A Bone-anchored hearing aid is a type of hearing aid based on bone conduction. It is primarily suited to people who have conductive hearing losses, unilateral hearing loss and people with mixed hearing losses who cannot otherwise wear ‘in the ear’ hearing aids. The name BAHA is a trademark.
USE AND OPERATION
Bone-anchored hearing aids use a subcutaneous abutment which is attached to the skull. Thereafter the skin in closed and once the wound has healed, a small hearing aid attaches to the subcutaneous implant via a magnet. This then relays the sound in real time through the skull to the opposite ear enabling the person to have hearing on the “dead ear’s” side without them noticing the difference. The size of the hearing aid is approximately 2cm x 1cm square.

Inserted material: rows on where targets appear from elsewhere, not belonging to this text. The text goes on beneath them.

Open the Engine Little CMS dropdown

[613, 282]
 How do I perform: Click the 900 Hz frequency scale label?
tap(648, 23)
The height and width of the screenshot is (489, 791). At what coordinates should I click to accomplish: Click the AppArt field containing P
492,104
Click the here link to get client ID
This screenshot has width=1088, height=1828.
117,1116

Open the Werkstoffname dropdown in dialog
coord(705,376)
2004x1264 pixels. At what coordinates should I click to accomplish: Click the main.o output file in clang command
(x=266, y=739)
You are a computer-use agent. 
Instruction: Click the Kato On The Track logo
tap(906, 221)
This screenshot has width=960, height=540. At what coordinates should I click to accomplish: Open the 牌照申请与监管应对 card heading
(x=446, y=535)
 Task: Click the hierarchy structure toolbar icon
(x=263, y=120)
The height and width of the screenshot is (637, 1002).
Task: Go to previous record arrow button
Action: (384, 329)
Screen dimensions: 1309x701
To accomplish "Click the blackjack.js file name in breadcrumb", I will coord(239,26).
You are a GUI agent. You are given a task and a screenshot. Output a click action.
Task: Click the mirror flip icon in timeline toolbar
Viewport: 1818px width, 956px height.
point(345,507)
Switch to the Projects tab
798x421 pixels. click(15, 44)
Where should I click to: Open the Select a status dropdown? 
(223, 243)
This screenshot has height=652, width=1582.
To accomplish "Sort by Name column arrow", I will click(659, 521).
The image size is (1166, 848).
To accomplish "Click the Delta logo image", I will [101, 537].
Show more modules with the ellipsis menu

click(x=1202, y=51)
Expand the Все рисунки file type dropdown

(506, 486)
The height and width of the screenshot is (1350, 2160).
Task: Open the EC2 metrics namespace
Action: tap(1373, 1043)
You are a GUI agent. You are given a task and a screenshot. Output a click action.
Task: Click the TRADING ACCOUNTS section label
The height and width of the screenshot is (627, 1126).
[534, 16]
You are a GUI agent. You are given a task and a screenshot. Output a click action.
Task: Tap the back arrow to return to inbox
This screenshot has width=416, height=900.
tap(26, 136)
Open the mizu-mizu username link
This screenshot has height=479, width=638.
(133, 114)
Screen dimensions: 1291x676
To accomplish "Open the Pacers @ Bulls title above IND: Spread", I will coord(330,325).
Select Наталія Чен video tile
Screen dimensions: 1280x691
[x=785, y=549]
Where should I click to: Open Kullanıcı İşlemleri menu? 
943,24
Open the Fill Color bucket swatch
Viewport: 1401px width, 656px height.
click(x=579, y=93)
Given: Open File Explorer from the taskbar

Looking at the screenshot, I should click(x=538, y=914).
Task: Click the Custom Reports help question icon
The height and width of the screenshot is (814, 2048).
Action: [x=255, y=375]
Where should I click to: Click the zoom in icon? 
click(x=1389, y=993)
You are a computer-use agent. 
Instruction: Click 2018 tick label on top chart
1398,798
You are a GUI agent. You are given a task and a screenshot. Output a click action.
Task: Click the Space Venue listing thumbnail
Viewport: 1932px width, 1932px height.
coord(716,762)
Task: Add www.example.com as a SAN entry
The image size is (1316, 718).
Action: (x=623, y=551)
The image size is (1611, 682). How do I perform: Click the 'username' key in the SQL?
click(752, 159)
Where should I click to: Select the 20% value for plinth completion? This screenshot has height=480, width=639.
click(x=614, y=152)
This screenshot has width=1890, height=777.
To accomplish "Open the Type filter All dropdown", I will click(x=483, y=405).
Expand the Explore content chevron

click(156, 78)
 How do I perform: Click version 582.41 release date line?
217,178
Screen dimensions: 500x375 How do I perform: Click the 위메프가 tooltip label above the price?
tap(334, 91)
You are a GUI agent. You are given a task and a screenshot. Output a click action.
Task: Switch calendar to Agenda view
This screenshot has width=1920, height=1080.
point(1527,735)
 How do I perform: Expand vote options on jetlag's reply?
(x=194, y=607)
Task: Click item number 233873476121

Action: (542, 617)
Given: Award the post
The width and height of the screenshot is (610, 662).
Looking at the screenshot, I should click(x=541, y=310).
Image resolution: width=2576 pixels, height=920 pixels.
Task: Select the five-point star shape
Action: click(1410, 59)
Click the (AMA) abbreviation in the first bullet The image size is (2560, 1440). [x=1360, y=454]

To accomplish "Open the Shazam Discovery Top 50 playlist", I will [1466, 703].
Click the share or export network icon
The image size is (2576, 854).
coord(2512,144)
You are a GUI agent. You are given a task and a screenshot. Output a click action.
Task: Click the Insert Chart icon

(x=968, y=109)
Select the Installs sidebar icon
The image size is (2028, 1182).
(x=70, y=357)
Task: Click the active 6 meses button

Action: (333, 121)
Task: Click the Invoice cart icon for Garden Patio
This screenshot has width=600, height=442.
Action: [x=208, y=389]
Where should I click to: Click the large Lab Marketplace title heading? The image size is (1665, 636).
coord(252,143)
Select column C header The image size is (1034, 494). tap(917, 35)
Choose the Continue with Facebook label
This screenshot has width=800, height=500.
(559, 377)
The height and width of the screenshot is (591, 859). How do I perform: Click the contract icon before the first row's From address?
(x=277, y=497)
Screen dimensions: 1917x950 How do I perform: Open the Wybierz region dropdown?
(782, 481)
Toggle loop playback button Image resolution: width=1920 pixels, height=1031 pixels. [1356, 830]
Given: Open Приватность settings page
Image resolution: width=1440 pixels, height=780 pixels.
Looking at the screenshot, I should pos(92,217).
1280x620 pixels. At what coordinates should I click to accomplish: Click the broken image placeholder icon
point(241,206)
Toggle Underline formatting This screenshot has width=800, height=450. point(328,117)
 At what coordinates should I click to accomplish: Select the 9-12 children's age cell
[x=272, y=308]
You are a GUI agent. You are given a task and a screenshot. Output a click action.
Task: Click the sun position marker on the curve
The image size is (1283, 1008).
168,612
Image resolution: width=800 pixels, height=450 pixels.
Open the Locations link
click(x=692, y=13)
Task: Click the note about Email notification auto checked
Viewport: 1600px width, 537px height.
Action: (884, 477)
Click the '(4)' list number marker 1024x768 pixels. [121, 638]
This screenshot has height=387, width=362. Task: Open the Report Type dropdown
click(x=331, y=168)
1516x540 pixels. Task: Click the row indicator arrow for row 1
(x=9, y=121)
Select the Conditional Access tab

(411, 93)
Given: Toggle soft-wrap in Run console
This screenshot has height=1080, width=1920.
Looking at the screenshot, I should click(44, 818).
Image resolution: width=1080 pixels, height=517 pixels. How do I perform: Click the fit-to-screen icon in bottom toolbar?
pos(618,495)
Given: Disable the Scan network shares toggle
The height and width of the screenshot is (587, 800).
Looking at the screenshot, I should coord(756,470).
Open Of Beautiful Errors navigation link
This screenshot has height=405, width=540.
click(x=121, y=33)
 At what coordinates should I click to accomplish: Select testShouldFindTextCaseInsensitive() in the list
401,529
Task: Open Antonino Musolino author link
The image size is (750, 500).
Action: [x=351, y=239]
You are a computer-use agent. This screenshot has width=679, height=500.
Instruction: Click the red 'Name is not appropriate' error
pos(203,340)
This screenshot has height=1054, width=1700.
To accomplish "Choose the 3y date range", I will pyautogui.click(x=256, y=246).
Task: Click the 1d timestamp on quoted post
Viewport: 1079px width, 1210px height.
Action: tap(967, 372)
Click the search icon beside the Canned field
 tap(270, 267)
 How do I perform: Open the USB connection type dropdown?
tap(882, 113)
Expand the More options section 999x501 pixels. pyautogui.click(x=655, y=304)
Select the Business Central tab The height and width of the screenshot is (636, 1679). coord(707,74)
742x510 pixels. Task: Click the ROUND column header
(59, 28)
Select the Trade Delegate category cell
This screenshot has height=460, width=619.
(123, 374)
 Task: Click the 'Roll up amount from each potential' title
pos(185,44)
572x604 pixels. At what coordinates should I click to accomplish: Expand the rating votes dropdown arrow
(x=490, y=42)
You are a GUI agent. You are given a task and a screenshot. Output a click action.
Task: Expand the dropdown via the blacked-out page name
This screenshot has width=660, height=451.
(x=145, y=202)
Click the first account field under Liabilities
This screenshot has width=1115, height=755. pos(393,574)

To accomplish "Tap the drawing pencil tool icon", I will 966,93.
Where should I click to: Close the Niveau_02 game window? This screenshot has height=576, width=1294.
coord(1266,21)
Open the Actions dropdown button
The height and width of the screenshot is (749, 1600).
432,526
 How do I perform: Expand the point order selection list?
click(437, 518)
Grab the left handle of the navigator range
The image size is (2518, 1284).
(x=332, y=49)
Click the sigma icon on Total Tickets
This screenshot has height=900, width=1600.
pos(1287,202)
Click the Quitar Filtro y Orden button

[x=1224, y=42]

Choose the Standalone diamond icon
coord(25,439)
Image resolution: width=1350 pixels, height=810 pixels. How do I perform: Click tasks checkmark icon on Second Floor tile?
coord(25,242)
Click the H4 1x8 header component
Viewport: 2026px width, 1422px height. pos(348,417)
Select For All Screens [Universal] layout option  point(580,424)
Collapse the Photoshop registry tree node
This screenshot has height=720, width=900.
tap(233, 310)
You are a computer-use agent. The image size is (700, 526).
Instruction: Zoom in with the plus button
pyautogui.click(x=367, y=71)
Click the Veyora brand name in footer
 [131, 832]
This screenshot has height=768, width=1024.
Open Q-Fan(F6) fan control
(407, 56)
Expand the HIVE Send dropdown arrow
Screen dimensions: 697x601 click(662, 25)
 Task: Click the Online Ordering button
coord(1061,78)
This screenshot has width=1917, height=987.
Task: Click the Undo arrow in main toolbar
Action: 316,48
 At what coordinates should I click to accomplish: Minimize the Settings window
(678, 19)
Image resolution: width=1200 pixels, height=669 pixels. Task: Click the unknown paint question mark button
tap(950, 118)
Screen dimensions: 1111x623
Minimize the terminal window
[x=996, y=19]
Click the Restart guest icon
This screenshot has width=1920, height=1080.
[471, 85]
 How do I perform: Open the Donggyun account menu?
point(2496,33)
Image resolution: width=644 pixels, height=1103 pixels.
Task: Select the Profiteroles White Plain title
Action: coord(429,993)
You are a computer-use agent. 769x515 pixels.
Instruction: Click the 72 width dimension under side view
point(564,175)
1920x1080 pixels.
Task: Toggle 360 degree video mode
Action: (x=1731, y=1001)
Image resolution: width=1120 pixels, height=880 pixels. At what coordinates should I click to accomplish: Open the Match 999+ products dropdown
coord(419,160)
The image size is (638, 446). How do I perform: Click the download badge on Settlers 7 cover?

It relays the sound through bone and therefore leaves the ear canal open. Quite often with conventional hearing aids the ear canal tends to suppurate. It also enables people who have a one-sided hearing loss to have the BAHA placed on the dead ear’s side. The sound is then received on that side and in real-time relayed through the scull to the other ear, which enables the person to have near normal hearing as far as stereo and sound localization abilities are concerned.
This is not a substitute for a conventional hearing aid, but rather an adjunct in certain instances.
The benefits of Bone Anchored Hearing Aid such as BAHA are well documented. By bypassing the outer or middle ear, BAHA can increase hearing in noisy situations and help localise sounds. The benefit is not only improved speech understanding, hearing with BAHA results in a natural sound with less distortion and feedback when compared with conventional hearing aids. The ear canal is left open for comfort, and helps to reduce any problems caused by chronic ear infections or allergies. In patients with Single-sided sensorineural deafness (SSD), BAHA sends the sound via the skull bone from the deaf side to the inner ear of the hearing side. This transfer of sound gives a 360-degree sound awareness.